I stared malevolently back.
I thrust the fire through the bars, trying to burn her, making her back off. Then, trembling, I controlled myself. It is often this way with churmods, and was why the mercenaries had taunted her when they would leave a chavonth or a strigicaw alone. She slunk back, belly low, a smoldering silver-blue ghost of malignant power.
Froshak was carried away, tenderly, and laid on the ground. He looked dreadful. Unmok stood beside the body of the
cat-man he had employed, and who had remained so silent under Unmok’s proprietorial mewlings. I stood by Unmok. There was nothing of any use or sense we could say to each other.
I looked at the little five-limbed Och.
Tears coursed down Unmok’s face, and he dropped to his knees, sobbing.
Chapter seven
Of Letters and Remberees
Froshak the Shine was buried with all respect and reverence in the Forest of the Departed.

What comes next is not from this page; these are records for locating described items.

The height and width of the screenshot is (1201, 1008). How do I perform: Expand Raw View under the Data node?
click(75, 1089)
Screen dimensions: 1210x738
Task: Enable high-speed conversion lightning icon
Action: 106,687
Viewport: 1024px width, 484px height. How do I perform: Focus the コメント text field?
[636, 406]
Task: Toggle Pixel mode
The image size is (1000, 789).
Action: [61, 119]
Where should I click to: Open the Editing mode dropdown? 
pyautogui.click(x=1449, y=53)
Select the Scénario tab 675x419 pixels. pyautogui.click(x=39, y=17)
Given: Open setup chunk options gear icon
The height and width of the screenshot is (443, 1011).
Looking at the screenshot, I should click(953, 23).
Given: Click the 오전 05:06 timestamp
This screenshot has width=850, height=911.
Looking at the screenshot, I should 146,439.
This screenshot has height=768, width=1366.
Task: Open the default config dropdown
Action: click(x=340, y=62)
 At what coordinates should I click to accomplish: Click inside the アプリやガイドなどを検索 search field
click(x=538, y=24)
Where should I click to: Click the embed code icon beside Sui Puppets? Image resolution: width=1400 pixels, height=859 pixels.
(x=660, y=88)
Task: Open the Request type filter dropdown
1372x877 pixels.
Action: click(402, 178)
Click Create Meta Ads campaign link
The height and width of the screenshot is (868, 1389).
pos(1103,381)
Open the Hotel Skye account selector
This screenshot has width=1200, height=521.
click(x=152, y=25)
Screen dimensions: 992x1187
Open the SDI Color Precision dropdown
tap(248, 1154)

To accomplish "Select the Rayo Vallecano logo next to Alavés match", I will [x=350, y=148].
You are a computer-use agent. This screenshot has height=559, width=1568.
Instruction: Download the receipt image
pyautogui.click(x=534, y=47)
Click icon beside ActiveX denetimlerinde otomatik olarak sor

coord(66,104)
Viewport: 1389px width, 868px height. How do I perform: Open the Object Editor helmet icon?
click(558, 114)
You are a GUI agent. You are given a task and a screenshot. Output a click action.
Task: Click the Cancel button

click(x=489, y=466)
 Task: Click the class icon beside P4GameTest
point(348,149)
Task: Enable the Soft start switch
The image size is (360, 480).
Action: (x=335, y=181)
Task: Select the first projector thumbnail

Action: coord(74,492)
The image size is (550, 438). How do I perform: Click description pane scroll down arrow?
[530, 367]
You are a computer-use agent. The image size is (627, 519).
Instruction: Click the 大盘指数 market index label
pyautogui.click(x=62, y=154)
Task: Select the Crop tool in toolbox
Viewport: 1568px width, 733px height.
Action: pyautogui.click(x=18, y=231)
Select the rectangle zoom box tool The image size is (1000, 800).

Unmok lavished his hoarded gold to buy and furnish a tomb that, as he said, was not good enough for his friend. The gold should have been spent on Froshak when he was alive; now that it was too late for that, Unmok would embellish the Fristle’s tomb in sumptuous fashion and give his ib surcease in the long journey to his Fristle paradise.
Leaving Unmok for the next few days was quite out of the question. He had shrunk. He looked a small pale ghost of the shrewd, businesslike Unmok I had known.
We went to see Avec Parlin together and Unmok took no joy from the money he received for the safe return of Ungarvitch the Whip’s caravan. The animals were sold off in the usual way and, not surprisingly, the churmod was reserved for Queen Fahia. Unmok’s tame slaves were housed in a cheap lodging, for he would not avail himself of the services of the bagnio. During all this time the suns shone, Zim and Genodras, casting down their mingled ruby and jade, and the seven moons of Kregen rose and set, the stars glittered and the breezes blew and men and women went about their daily lives, and it might all have gone hang for Unmok the Nets.
Nothing would rouse him. Even when Avec Parlin announced that he had heard of a good-quality secondhand cage voller that was not required by Hamal for her Air Service, Unmok merely nodded absently. “That is nice,” he said, in his choked whisper.
“And when will you heed her?” Parlin, the lawyer, an apim, treated Unmok with great civility. Had he not done so, I verily think, he would have had the rough side of my tongue, if not worse.